Module Five Assignment
Case 12-23.) Bad Bad Benny: A True Story (Identifying Controls for a System)
In the early twentieth century, there was an ambitious young man named Arthur who started working at a
company in Chicago as a mailroom clerk. He was a hard worker and very smart, eventually ending up as
the president of the company, the James H. Rhodes Company. The firm produced steel wool and
harvested sea sponges in Tarpon Spring, Florida for household and industrial use. The company was very
successful, and Arthur decided that the best way to assure the continued success of the company was to
hire trusted family members for key management positions – because you can always count on your
family. Arthur decided to hire his brother Benny to be his Chief Financial Officer (CFO), and placed
other members of the family in key management positions. He also started his eldest son, Arthur Junior
(an accountant by training) in a management training program, hoping that he would eventually succeed
him as president.
As the company moved into the 1920s, Benny was a model employee; he worked long hours,
never took vacations, and made sure that he personally managed all aspects of the cash function. For
example, he handled the entire purchasing process – from issuing purchase orders through the
disbursement of cash to pay bills. He also handled the cash side of the revenue process by collecting cash
payments, preparing the daily bank deposits, and reconciling the monthly bank statement.

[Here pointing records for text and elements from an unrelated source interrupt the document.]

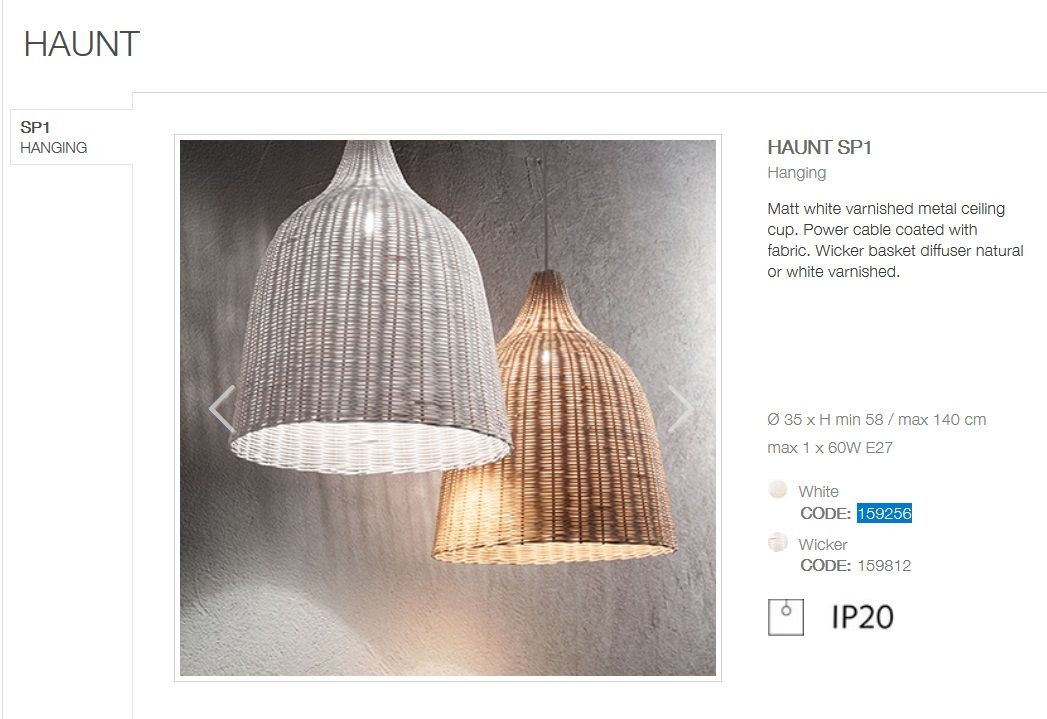Click the Wicker finish label
The image size is (1047, 719).
click(x=823, y=544)
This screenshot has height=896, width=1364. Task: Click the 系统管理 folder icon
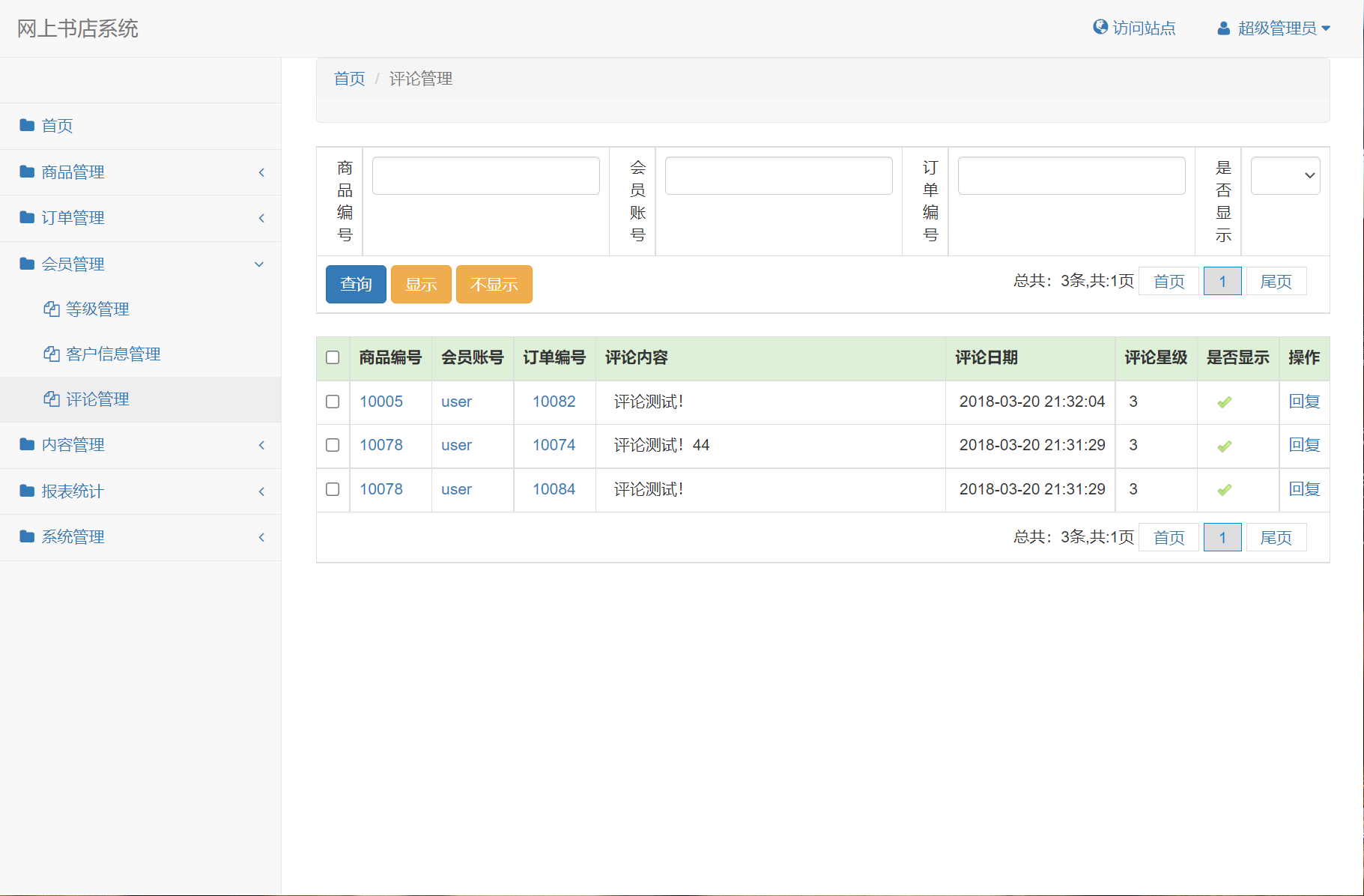(26, 536)

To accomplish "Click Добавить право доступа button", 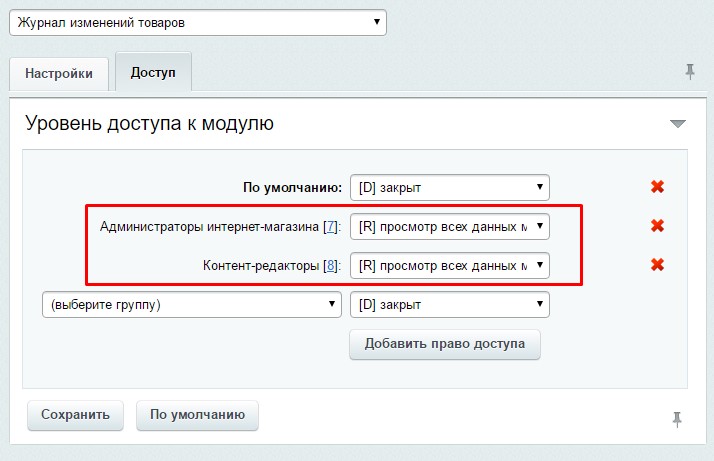I will 444,344.
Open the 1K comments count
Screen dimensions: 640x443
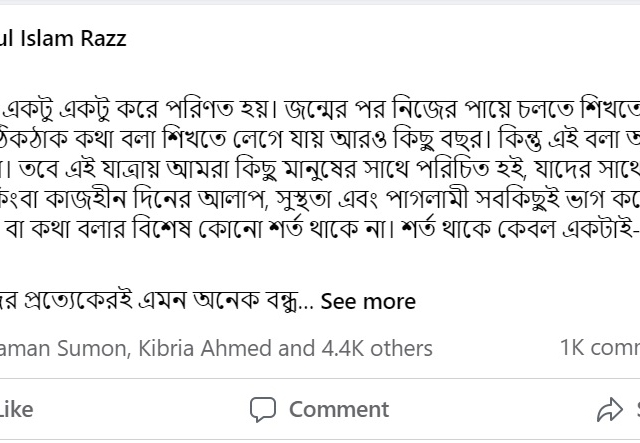click(600, 348)
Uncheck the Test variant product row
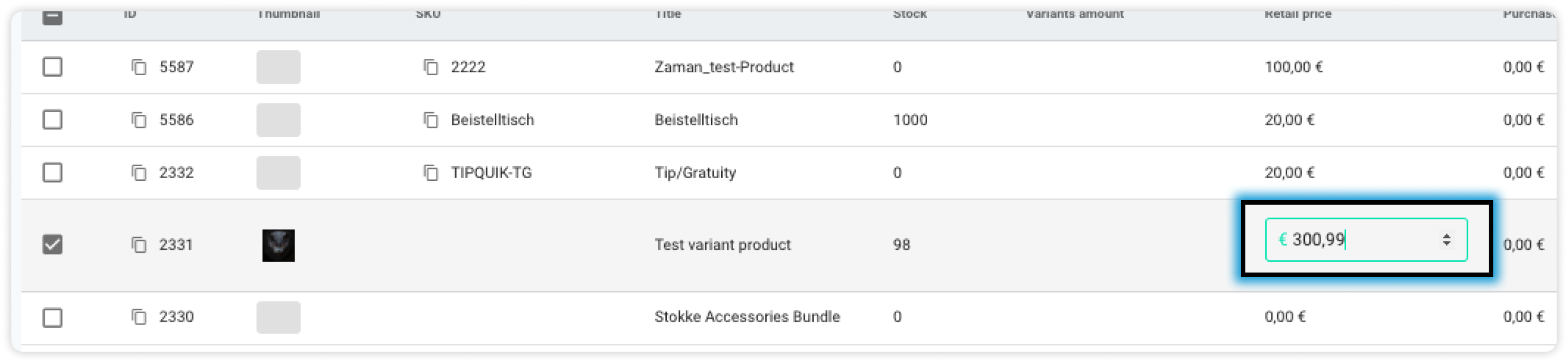 coord(52,244)
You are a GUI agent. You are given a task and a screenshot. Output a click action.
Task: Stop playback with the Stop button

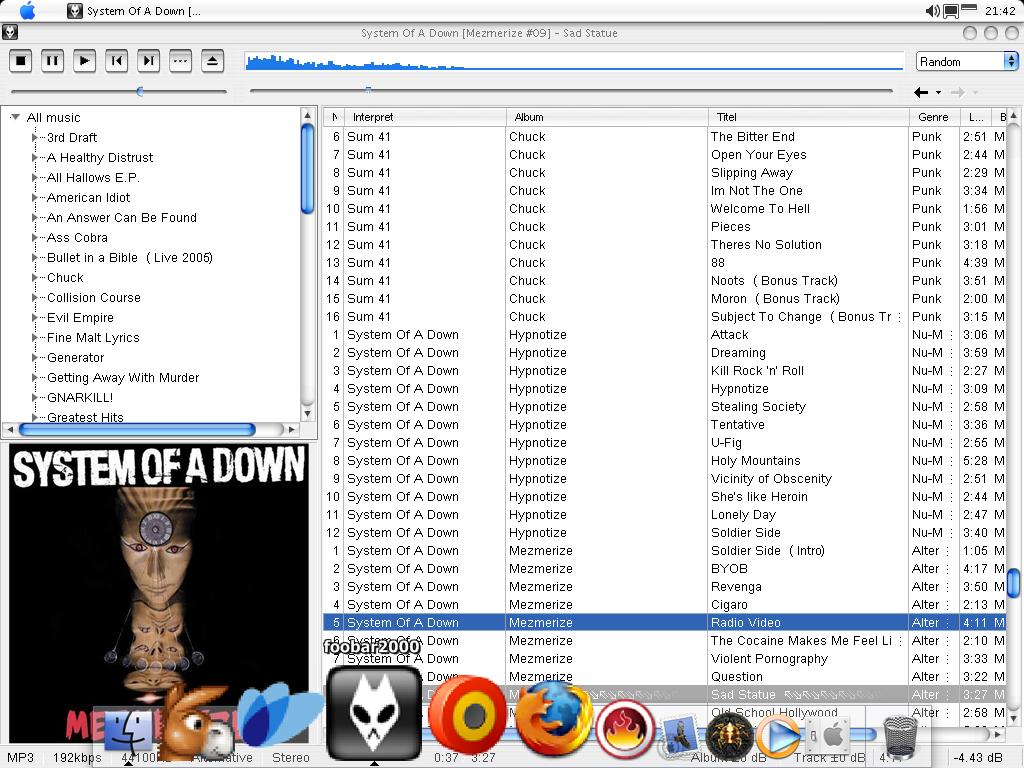21,61
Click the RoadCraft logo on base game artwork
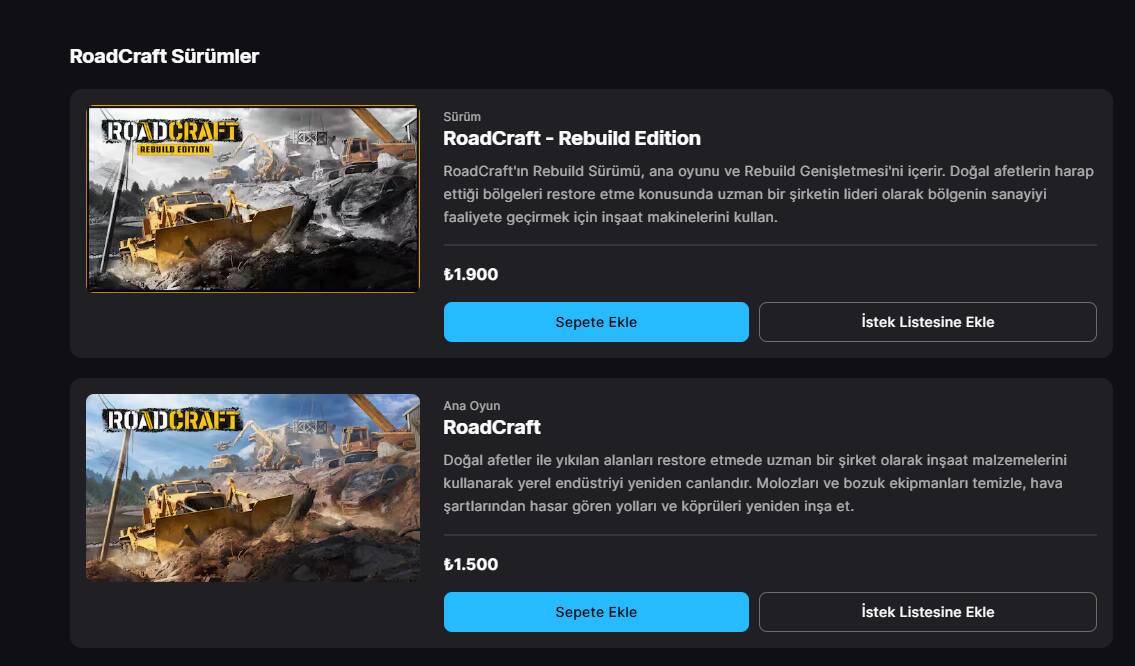Image resolution: width=1135 pixels, height=666 pixels. 171,419
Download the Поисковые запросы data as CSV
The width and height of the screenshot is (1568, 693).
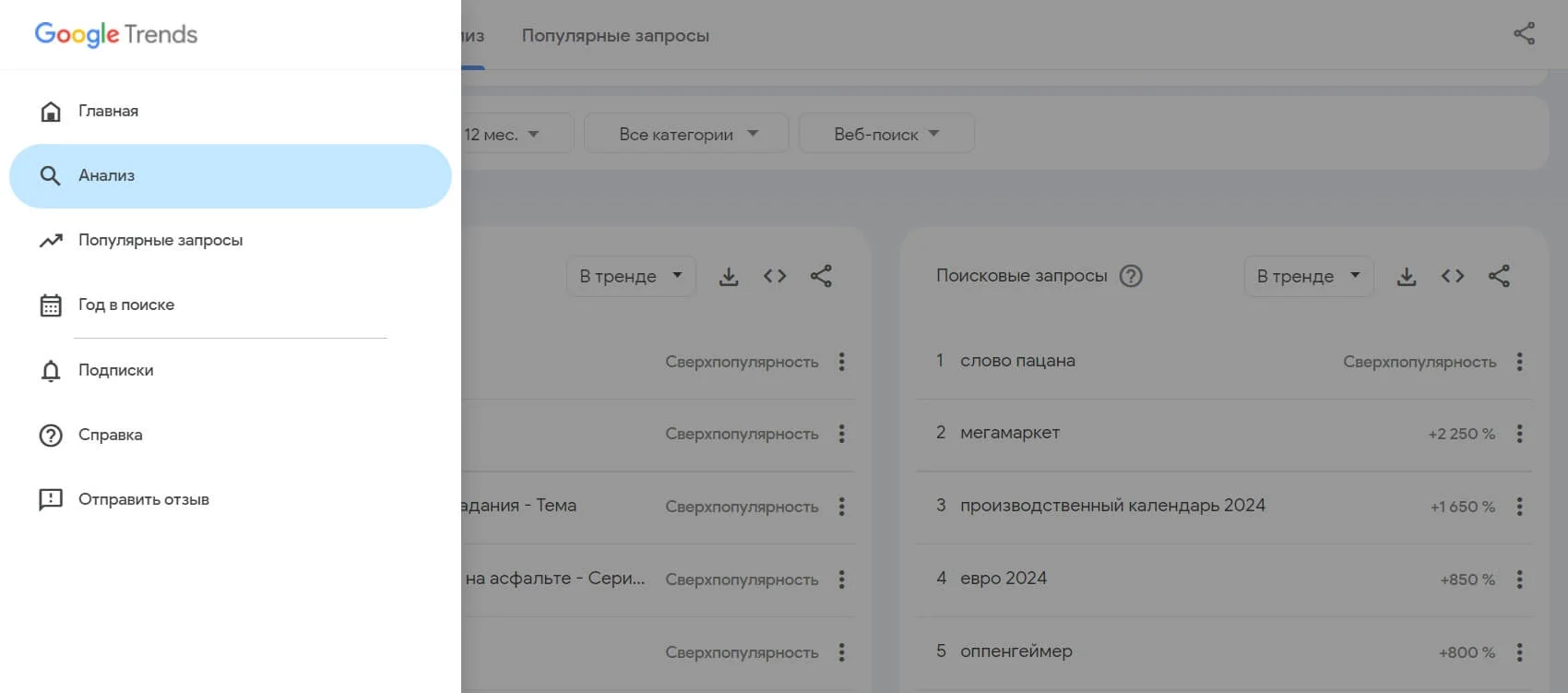coord(1407,276)
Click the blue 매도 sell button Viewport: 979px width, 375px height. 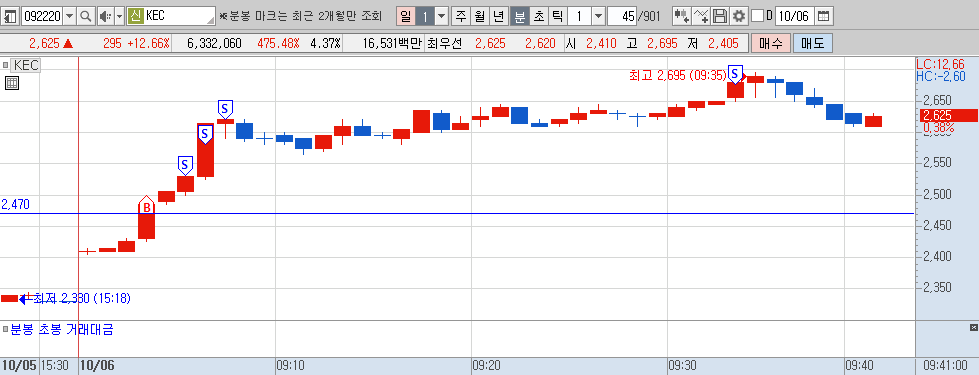point(812,43)
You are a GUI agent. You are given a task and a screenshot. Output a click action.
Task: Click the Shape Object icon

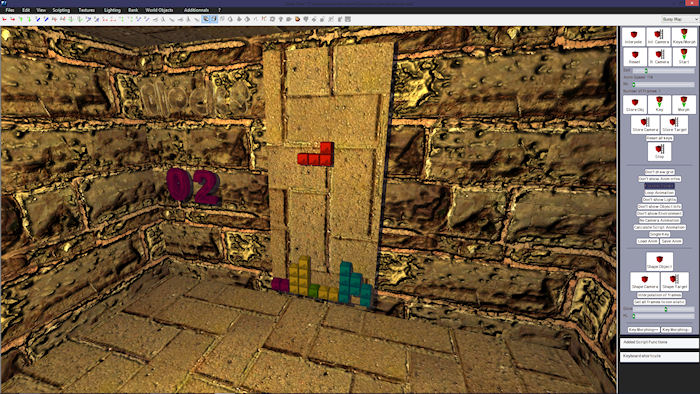659,261
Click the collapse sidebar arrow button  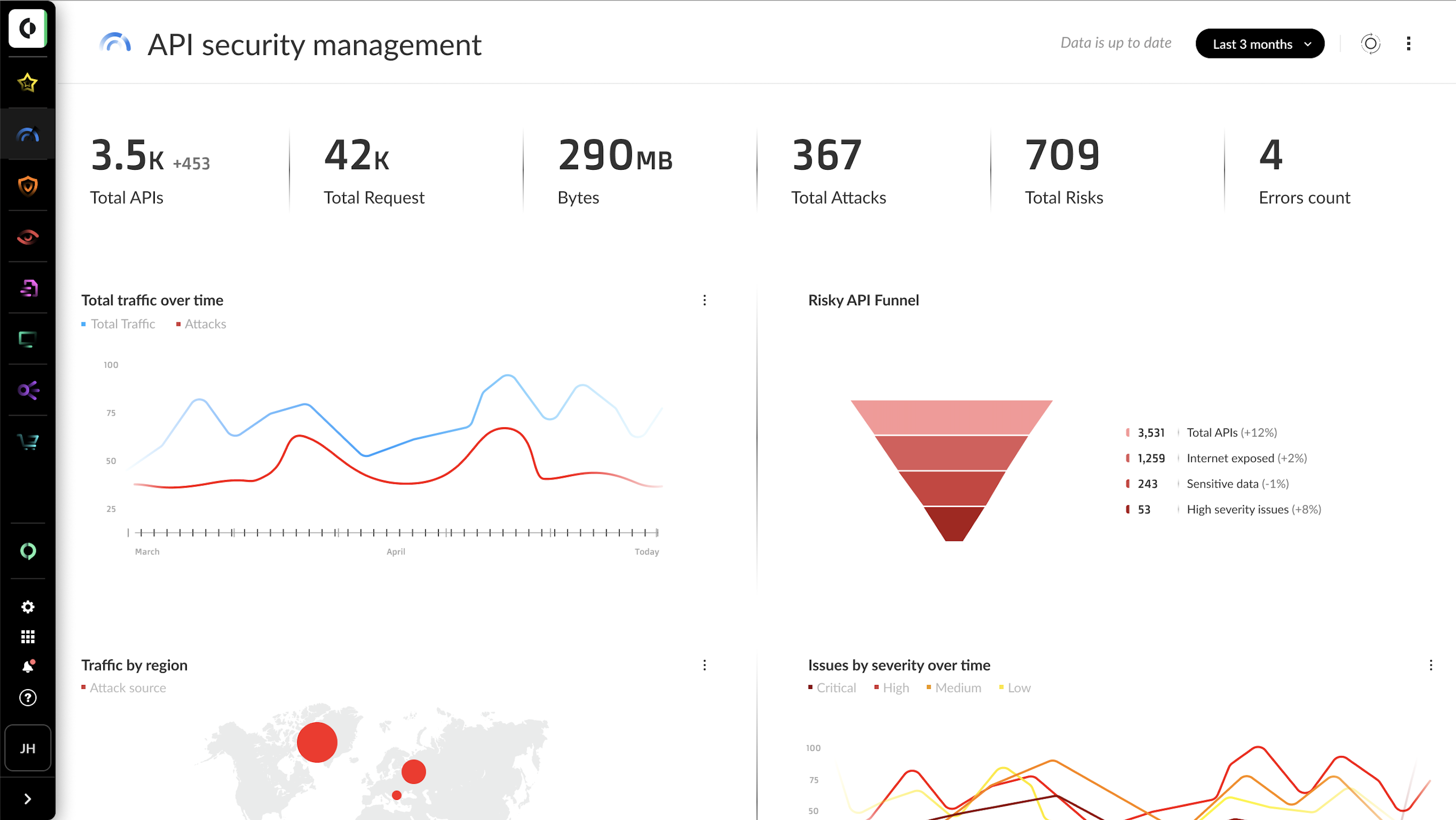pyautogui.click(x=27, y=798)
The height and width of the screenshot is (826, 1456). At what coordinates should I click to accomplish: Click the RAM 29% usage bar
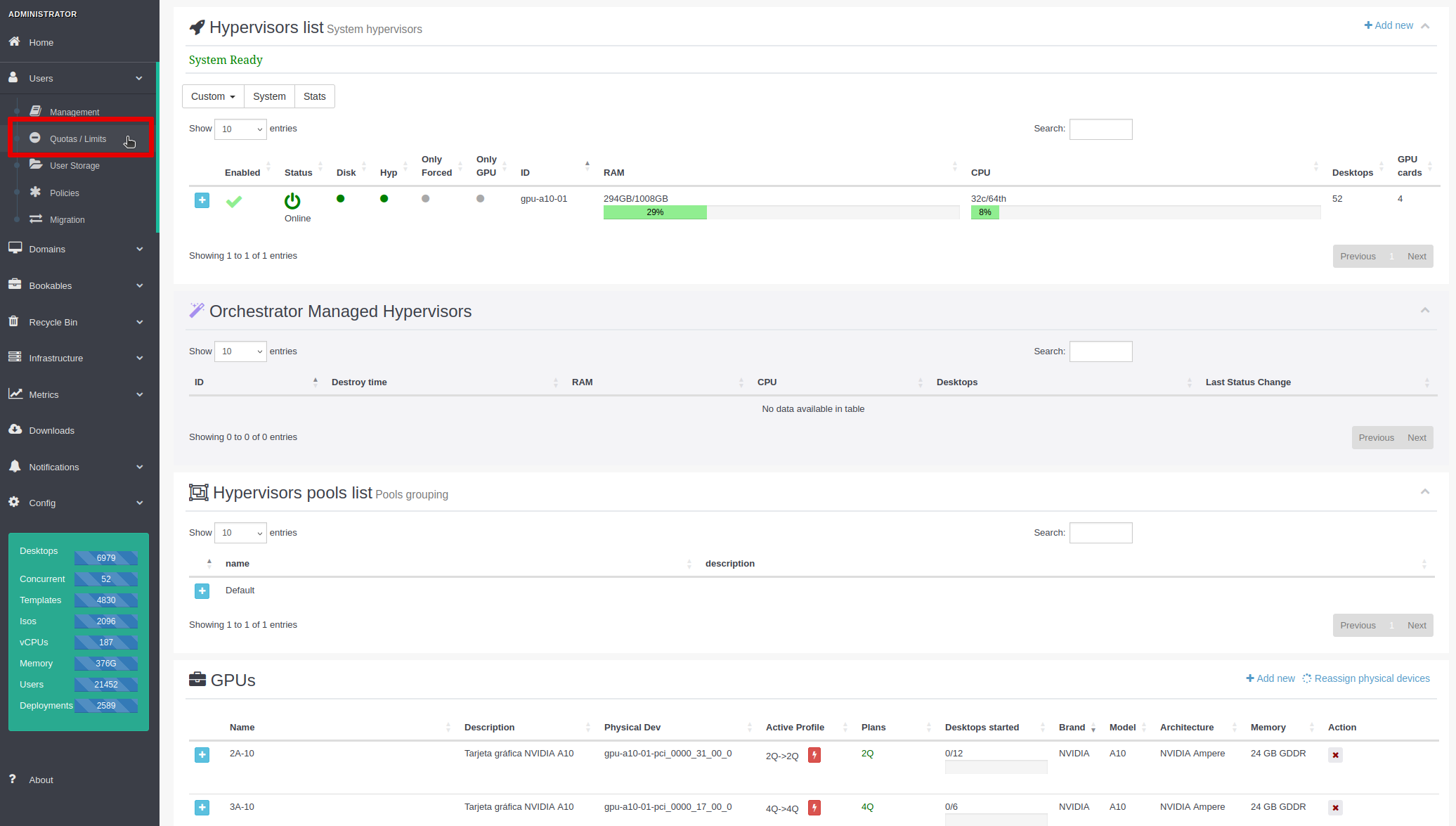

The end of the 1920s saw the United States entering into its worst depression since the beginning
of the Industrial Age. Because of this, Arthur and other managers did not get raises, and in fact, took pay
cuts to keep the company going and avoid lay-offs. Arthur and other top management officials made
“lifestyle” adjustments as well – e.g., reducing the number of their household servants and keeping their
old cars, rather than purchasing new ones. Benny, however, was able to build a new house on the shore of
Lake Michigan and purchased a new car. He dressed impeccably and seemed impervious to the economic
downturn. His family continued to enjoy the theatre, new cars, and nice clothes.
Arthur’s wife became suspicious of Benny’s good fortune in the face of others’ hardships, so she
and Arthur hired an accountant to review the books. External audits were not yet required for publicly-
held companies, and the Securities and Exchange Commission (SEC) had not yet been formed (that
would happen in 1933-1934). Jim the account was eventually able to determine that Benny had diverted
company funds to himself by setting up false vendors and having checks mailed to himself. He also
diverted some of the cash payments received from customers and was able to hide it by handling the bank
deposits and the reconciliation of the company’s bank accounts. Eventually, Jim determined that Benny
had embezzled about $500,000 (in 1930 dollars).